Software Architect · 模块 15
可靠的系统不承诺什么都不会坏。它限制损失、快速恢复,并且对自己的状态保持诚实。
SLO · error budget · graceful degradation · recovery
Reliability 是一种带有明确目标的、可被管理的服务质量——不是对代码运气的祈祷。
SLO 把可靠性翻译成产品语言
"火车应该跑得好"无法验证。"99% 的火车在 5 分钟延迟内到达"则可以测量。
SLA 是对客户的承诺。SLO 是内部目标。SLI 是可测量的指标:availability、latency、error rate、freshness。Error budget 告诉你在一个周期内可以容忍多少失败。
架构师用 SLO 来选择 trade-offs:error budget 在燃烧时,团队降低 release 风险;预算充裕时,可以加快实验节奏。
故障应该是一种预期场景
制定疏散计划不是因为希望发生火灾,而是因为它有可能发生。
可靠性来自工程上的设计:timeouts、retries、bulkheads、rate limits、circuit breakers、backups、restore drills、health checks、runbooks 与 incident response。Prevention 重要,detection、mitigation、recovery 同样重要。
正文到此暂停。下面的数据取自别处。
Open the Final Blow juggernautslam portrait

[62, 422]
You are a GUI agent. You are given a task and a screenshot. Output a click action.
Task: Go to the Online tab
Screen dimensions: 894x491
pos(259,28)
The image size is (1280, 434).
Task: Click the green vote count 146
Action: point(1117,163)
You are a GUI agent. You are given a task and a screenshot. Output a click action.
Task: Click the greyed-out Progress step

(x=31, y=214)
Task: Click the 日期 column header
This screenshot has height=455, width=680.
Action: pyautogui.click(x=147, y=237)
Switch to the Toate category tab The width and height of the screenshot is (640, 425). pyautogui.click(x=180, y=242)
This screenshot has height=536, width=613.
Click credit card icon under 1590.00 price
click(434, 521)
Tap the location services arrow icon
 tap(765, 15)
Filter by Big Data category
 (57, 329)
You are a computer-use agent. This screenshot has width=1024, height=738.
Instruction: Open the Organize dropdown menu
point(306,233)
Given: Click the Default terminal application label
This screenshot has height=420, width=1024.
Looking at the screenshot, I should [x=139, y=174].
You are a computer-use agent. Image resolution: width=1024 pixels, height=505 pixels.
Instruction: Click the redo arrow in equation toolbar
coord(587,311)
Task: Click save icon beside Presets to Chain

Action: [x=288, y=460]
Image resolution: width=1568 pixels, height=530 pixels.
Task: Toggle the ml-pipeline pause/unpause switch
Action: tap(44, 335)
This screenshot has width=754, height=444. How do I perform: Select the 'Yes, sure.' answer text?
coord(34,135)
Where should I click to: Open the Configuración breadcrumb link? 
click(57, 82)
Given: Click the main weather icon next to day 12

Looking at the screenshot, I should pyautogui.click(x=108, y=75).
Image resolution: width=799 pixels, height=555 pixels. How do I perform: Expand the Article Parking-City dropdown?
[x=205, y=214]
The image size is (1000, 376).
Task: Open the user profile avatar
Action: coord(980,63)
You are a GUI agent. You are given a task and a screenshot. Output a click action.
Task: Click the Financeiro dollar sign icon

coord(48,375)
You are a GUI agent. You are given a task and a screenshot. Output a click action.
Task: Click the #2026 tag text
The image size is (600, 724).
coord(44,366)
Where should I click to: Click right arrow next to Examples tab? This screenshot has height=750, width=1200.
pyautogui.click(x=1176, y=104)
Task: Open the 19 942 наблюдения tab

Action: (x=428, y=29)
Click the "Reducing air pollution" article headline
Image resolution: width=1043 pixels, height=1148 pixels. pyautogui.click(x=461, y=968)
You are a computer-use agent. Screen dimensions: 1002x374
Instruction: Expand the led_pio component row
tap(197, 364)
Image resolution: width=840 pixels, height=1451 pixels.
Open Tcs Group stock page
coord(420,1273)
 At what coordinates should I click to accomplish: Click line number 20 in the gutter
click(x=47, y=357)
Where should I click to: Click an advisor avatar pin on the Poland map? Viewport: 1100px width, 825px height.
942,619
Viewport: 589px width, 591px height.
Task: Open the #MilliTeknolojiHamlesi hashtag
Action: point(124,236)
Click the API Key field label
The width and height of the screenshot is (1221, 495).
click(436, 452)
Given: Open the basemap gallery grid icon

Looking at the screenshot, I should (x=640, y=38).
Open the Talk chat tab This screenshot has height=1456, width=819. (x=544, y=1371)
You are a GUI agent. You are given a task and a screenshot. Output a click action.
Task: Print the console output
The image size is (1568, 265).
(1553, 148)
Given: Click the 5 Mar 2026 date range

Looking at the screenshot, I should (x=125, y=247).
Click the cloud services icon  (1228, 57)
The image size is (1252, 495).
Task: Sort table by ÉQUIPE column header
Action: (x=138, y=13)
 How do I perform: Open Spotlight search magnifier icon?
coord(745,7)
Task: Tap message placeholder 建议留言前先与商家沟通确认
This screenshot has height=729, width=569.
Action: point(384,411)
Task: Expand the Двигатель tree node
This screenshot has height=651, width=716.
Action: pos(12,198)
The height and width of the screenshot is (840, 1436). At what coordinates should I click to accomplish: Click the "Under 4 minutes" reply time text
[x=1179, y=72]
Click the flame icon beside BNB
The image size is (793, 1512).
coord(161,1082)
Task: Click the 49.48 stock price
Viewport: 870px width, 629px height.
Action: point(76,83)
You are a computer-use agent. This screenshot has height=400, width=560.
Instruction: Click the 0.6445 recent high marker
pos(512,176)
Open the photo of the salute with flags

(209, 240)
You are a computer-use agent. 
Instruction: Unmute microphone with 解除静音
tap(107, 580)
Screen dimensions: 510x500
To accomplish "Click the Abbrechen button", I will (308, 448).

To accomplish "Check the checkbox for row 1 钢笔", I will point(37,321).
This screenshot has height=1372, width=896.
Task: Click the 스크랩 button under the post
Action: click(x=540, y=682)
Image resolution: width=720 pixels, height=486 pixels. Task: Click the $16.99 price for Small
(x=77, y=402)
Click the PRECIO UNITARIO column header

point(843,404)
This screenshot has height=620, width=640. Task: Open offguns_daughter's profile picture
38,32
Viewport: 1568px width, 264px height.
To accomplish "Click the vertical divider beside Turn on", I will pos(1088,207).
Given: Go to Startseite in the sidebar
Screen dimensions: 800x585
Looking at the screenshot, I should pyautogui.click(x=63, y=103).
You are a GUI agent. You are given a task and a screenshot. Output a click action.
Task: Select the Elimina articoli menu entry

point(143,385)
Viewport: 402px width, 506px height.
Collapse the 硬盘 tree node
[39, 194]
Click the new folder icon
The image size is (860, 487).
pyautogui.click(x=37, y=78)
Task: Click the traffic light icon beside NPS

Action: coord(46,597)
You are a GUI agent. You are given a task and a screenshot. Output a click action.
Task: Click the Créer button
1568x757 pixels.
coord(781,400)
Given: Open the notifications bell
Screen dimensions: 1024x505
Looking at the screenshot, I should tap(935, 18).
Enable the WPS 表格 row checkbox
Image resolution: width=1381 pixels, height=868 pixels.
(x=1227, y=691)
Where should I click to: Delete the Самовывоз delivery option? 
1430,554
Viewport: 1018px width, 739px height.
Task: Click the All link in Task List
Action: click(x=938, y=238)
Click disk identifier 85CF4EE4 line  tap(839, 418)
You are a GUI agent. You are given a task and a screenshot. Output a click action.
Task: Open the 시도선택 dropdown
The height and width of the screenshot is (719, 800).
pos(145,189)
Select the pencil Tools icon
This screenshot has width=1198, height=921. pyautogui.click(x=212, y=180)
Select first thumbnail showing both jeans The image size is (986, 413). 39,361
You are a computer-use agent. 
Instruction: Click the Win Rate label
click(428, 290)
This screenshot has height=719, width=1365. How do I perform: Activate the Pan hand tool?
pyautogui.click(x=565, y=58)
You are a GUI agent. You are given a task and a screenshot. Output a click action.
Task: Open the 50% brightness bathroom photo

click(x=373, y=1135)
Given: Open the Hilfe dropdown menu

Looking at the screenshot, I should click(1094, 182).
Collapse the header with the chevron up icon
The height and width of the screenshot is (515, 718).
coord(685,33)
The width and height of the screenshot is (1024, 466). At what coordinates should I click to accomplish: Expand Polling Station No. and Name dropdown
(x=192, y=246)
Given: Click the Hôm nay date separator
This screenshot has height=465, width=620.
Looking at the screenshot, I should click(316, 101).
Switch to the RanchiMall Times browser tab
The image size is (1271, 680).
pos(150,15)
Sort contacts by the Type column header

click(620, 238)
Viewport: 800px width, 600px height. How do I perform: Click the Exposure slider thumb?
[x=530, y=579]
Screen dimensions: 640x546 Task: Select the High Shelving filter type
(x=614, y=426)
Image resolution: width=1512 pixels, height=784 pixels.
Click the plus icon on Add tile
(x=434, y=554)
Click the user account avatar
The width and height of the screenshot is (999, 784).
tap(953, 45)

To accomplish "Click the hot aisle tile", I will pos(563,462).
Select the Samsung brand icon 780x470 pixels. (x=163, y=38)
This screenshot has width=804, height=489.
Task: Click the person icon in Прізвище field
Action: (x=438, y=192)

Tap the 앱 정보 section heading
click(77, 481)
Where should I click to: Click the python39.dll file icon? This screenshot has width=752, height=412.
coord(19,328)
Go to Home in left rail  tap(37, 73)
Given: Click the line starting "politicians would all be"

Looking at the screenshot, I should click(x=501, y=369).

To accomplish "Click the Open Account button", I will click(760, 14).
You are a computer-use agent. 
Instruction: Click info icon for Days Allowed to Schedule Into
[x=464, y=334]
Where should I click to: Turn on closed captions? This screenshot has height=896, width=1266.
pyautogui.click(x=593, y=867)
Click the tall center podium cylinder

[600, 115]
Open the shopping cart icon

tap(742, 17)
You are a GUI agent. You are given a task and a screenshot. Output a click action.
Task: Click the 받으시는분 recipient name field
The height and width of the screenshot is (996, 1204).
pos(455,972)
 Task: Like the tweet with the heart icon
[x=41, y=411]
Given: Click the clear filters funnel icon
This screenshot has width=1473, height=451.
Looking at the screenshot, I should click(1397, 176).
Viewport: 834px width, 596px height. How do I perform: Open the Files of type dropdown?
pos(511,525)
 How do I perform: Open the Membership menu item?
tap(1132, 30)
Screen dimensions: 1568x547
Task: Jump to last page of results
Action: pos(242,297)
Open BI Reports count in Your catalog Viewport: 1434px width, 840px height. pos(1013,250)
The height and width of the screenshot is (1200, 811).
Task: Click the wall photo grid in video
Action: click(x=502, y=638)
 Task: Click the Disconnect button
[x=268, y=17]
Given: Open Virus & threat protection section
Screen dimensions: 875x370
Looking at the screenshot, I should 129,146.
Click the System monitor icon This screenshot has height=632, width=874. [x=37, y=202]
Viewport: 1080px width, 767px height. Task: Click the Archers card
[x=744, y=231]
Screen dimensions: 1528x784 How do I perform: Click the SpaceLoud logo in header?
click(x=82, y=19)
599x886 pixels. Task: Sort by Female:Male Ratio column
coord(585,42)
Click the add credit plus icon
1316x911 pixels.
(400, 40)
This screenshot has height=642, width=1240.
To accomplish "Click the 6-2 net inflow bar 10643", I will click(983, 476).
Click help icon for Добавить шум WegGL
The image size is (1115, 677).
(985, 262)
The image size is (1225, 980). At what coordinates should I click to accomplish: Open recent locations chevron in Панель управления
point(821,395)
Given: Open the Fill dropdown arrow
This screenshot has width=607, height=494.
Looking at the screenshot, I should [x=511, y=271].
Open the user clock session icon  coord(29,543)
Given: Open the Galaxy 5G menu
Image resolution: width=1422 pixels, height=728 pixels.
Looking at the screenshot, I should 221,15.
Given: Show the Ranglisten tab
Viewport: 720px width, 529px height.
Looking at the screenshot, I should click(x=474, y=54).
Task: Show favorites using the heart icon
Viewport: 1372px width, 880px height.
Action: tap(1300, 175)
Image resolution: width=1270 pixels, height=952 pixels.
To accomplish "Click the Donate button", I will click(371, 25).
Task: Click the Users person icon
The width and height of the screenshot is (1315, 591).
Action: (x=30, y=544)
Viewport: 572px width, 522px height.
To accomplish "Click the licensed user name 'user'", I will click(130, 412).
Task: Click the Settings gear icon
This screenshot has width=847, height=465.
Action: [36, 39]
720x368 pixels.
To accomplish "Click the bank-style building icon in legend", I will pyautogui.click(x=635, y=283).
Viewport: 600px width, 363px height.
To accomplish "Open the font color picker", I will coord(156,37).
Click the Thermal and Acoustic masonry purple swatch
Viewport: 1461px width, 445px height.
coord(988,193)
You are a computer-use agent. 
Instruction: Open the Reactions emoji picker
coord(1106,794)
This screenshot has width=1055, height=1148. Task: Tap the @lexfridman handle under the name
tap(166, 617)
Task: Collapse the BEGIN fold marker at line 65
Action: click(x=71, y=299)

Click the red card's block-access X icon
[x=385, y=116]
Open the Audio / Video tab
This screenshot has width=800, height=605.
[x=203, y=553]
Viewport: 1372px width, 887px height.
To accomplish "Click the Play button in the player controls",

系统必须以受控的方式降级:recommendation engine 挂掉时,checkout 仍要可用;analytics 出现延迟时,用户操作不能被它卡住。
可靠性不是用幻灯片证明的——是用一次事故或一次演练证明的。
例子:search 的 graceful degradation
如果机场显示屏熄灭了,工作人员仍然得有一份备用航班清单。
Search service 不可用。Product page 依然能打开,目录展示热门商品作为 fallback,UI 诚实地告诉用户搜索暂时受限。Alert 通知到 on-call,runbook 描述了如何检查索引和 rollback。
用户看到的是一个功能在降级——而不是整个产品倒下。
反例:只有 backup 没有 restore
如果没人知道备用钥匙是哪扇门的,它就毫无用处。
团队声称 backup 已经配置。但 restore 从未验证过,RPO 与 RTO 没人知道,访问 backup 的权限只在一个人手里,恢复流程也没文档化。
Backup 只是 reliability 的一半。真正的保障在一次成功的 restore drill 之后才存在。
- 哪些 SLI 真正反映了用户体验?- 关键数据的 RPO 和 RTO 是多少?- 依赖出故障时哪些功能还能继续运行?- 上一次验证 restore 是什么时候?